Mycobacterium lepraemurium, and several other species that cause feline leprosy, cannot be grown in culture. Infection in cats is restricted to the skin where it produces localized and rarely disseminated cutaneous nodules (Horne and Kunkle, 2009; O’Brien et al., 2017a, b, c; Krug et al., 2018).

Knowledge on this group of species is evolving rapidly, particularly in Australia and New Zealand where most cases are diagnosed and reported. Novel species and associated disease have been detected in recent years, such as ‘Candidatus Mycobacterium tarwinense’ and ‘Candidatus Mycobacterium lepraefelis’ (O’Brien et al., 2017a, c) (Table 1).

Epidemiology

The true prevalence of mycobacterial infections in cats is unknown. They are considered rare, but case series or case reports from the USA, Australia, New Zealand and several European countries have been reported or published. In recent years, more cases have been recognised, suggesting that infection has been under-diagnosed previously (Malik et al., 2002; Smith et al., 2009; Gunn-Moore et al., 2013). A survey (2009) from diagnostic laboratories in the UK evaluating the prevalence of tissue samples with a final histological diagnosis of mycobacterial infection showed a relatively high incidence of approximately 1% (Gunn-Moore et al., 2013).

Data on the importance of the different mycobacterial species are also lacking. A retrospective study from the UK, evaluating 339 cases of mycobacterial disease in cats, found that 53% could not be identified following culture; 19% were M. microti, 15% M. bovis, 7% MAC and 6% NTM (Gunn-Moore et al., 2011a). Most cats with mycobacterial infections have an outdoor lifestyle (Horne and Kunkle, 2009; Gunn-Moore et al., 2011a), but infection has also been reported in indoor cats. Living in a non-urban area seems to increase the risk of infection (Gunn-Moore et al., 2013). Adult male cats are likely predisposed to become infected (Gunn-Moore et al., 1996; Gunn-Moore et al., 2011a), and Siamese, Somali and Abyssinian breeds seem to be predisposed specifically for MAC infections (Malik et al., 2002; Burthe et al., 2008; Gunn-Moore et al., 2011a).

Tuberculosis complex group

M. microti infection is mainly related to ingestion or direct contact (bites) with small rodents like voles and mice (Aranaz et al., 1996). M. tuberculosis infection is rare in cats (Hartmann et al., 2000), probably due to their natural resistance to infection (Biet et al., 2005). M. tuberculosis and M. bovis can be directly transmitted to cats by several methods such as direct contact with an infected human (M. tuberculosis), ingestion of milk from infected cattle or by direct or environmental contact with badgers (M. bovis; Malik et al., 2000).

M. bovis infection can also be transmitted cat-to-cat by direct contact as it has been reported in recent years. In the UK, a nosocomial infection with M. bovis was reported in a cluster of cats which had attended a veterinary practice in Ireland for routine surgery (Murray et al., 2015).

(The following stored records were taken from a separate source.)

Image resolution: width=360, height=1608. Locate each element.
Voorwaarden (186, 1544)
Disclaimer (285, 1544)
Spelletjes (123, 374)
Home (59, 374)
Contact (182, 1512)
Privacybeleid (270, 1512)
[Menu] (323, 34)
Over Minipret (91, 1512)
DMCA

In a recent outbreak in Italy, five indoor Abyssinian cats living in a breeding cattery were infected by a kitten imported from Ukraine. All of the cats died with respiratory, gastrointestinal and systemic clinical signs (Černá et al., 2019).

Recently, several cats have been diagnosed with M. bovis infection associated with the ingestion of a commercial raw food. Thirteen indoor cats in 5 different households from different areas were diagnosed with mycobacteriosis by culture, PCR and/or interferon-gamma release assay (IGRA). Six cats were presented with severe clinical disease, five of them dying. Seven cats tested positive by IGRA without showing clinical signs at the time the report was submitted for publication. Following publication, the authors identified up to 30 more infected cats. All the cats had been fed with the same raw food and so, while still not definitively proven, the food was the likely source of M. bovis infection. No cat-to-owner transmission was reported so far associated with those outbreaks (O’Halloran et al., 2019).

NTM group

The main risk for infection with these species is wound contamination by NTM present in the environment, soil, water and in decaying vegetation (Jang and Hirsch, 2002; Baral et al., 2006; Smith et al., 2009).

Infection with MAC species can also be acquired by ingestion or contact with prey species such as birds (M. avium subsp. avium).

Feline leprosy

The main risk for infection with leprosy-causing bacteria is direct contact or rodent bites, but infection can also result from wound contamination by mycobacteria present in soil or on plants (McIntosh, 1982; Horne and Kunkle, 2009). 

Other means of transmission, such a cat fights and grooming, have been proposed for Candidatus “Mycobacterium tarwinese” (O’Brien et al., 2017c).

Pathogenesis

Mycobacteria infect macrophages and induce granulomatous and pyogranulomatous inflammatory responses to the affected persistent stimuli of the pathogen in the organs (Kipar et al., 2003; O’Halloran et al., 2018). The mycobacterial species, route of infection and immune responses determine the extent, location and severity of the lesions.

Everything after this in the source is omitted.